Task prompt:
Your task is to reproduce exactly the lines from the one containing "Given: Click sleeve length value for size 38" through the last line below, both ends included, and nothing else, with no pictures.

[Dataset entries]
========================================================================

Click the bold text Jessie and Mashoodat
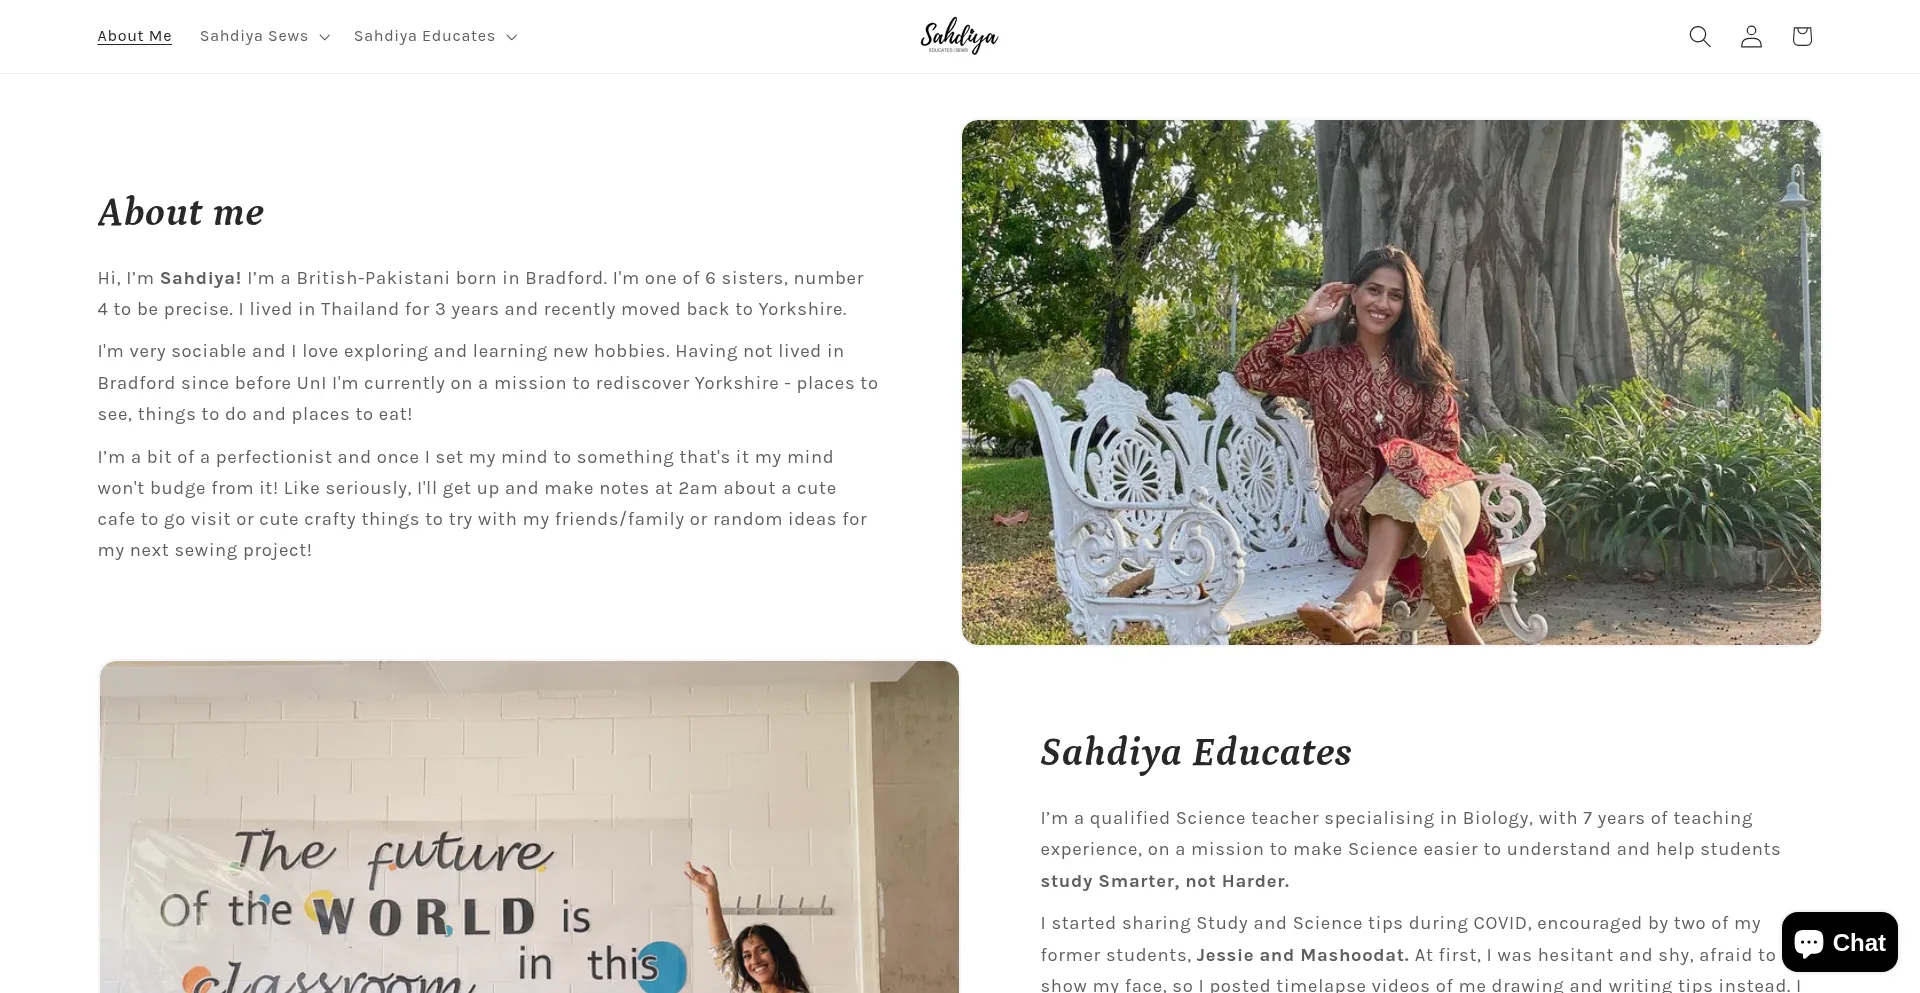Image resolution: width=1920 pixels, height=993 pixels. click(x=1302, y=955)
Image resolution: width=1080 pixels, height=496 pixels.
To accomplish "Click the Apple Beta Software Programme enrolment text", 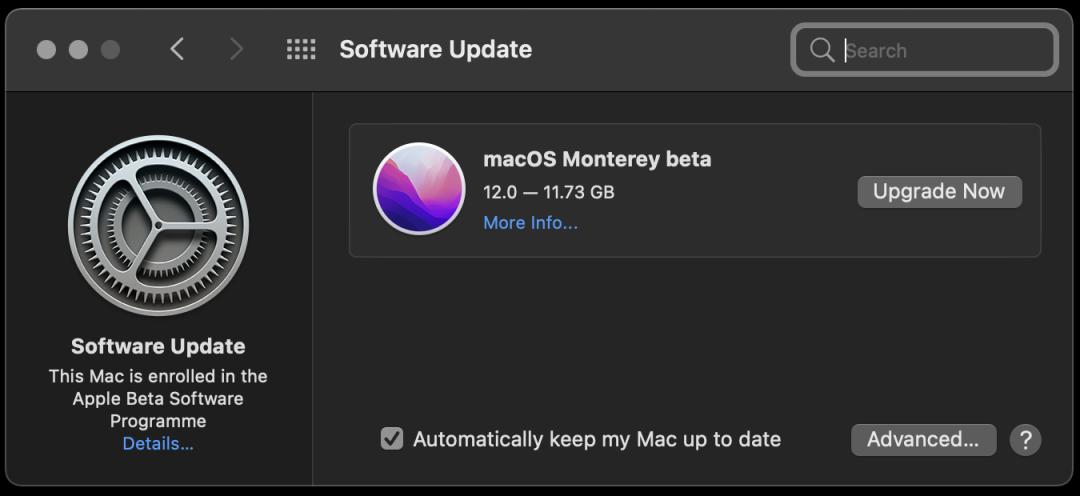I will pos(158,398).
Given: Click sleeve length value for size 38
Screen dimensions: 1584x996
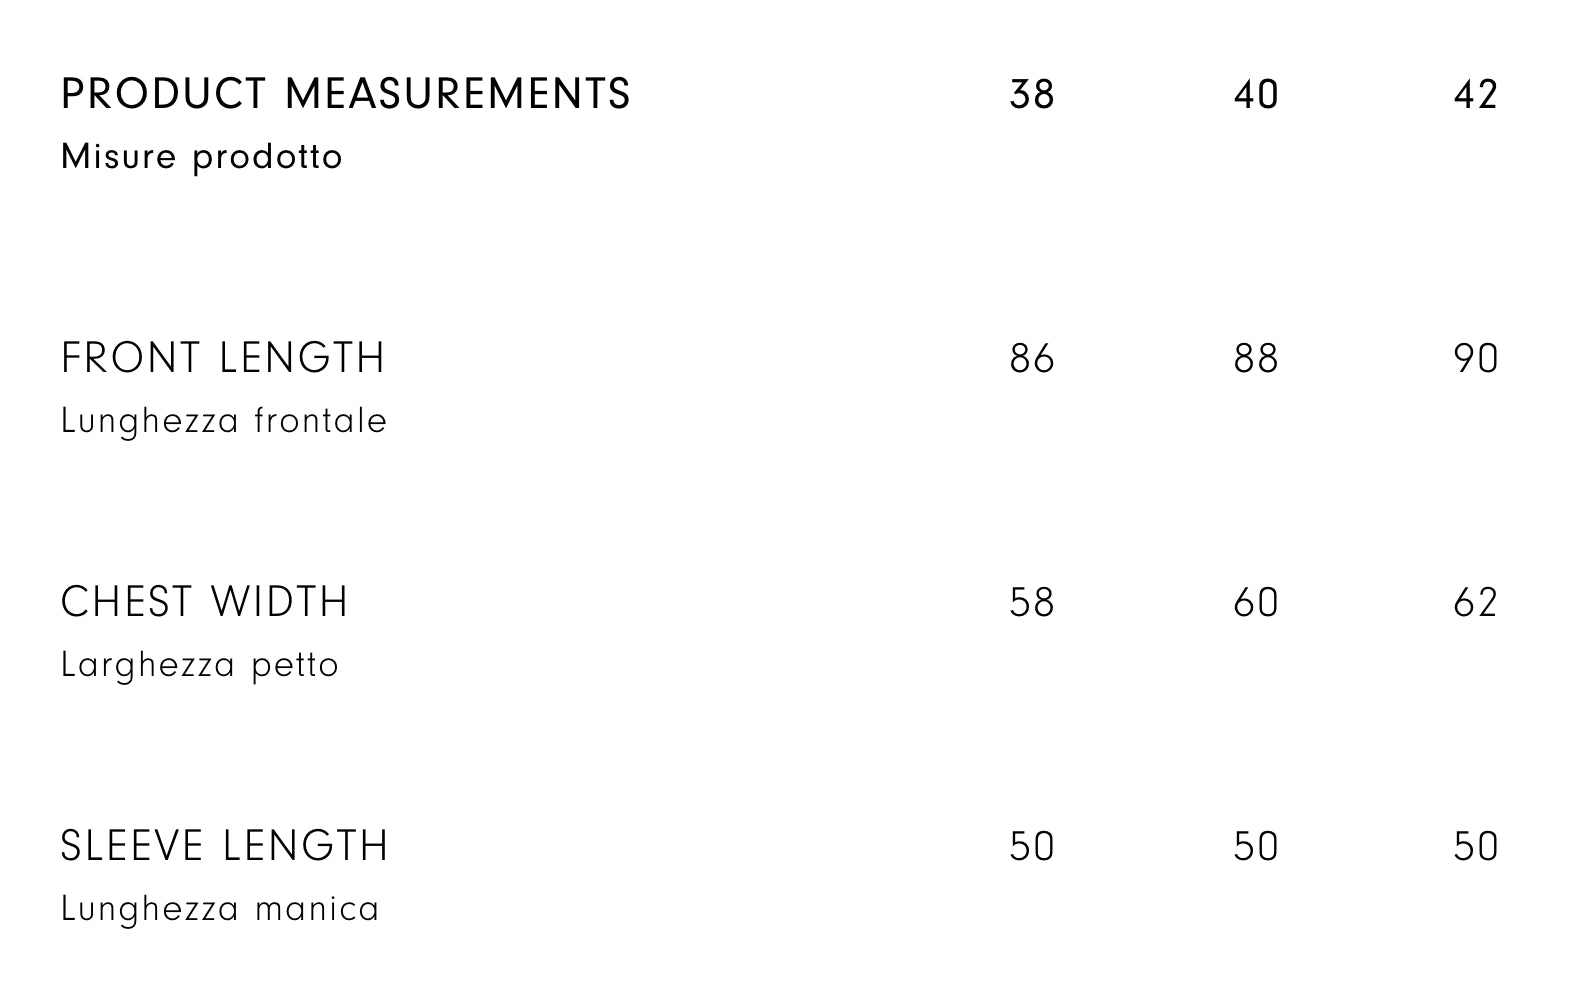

========================================================================

Response:
Given: Click sleeve length value for size 38
Screen dimensions: 1584x996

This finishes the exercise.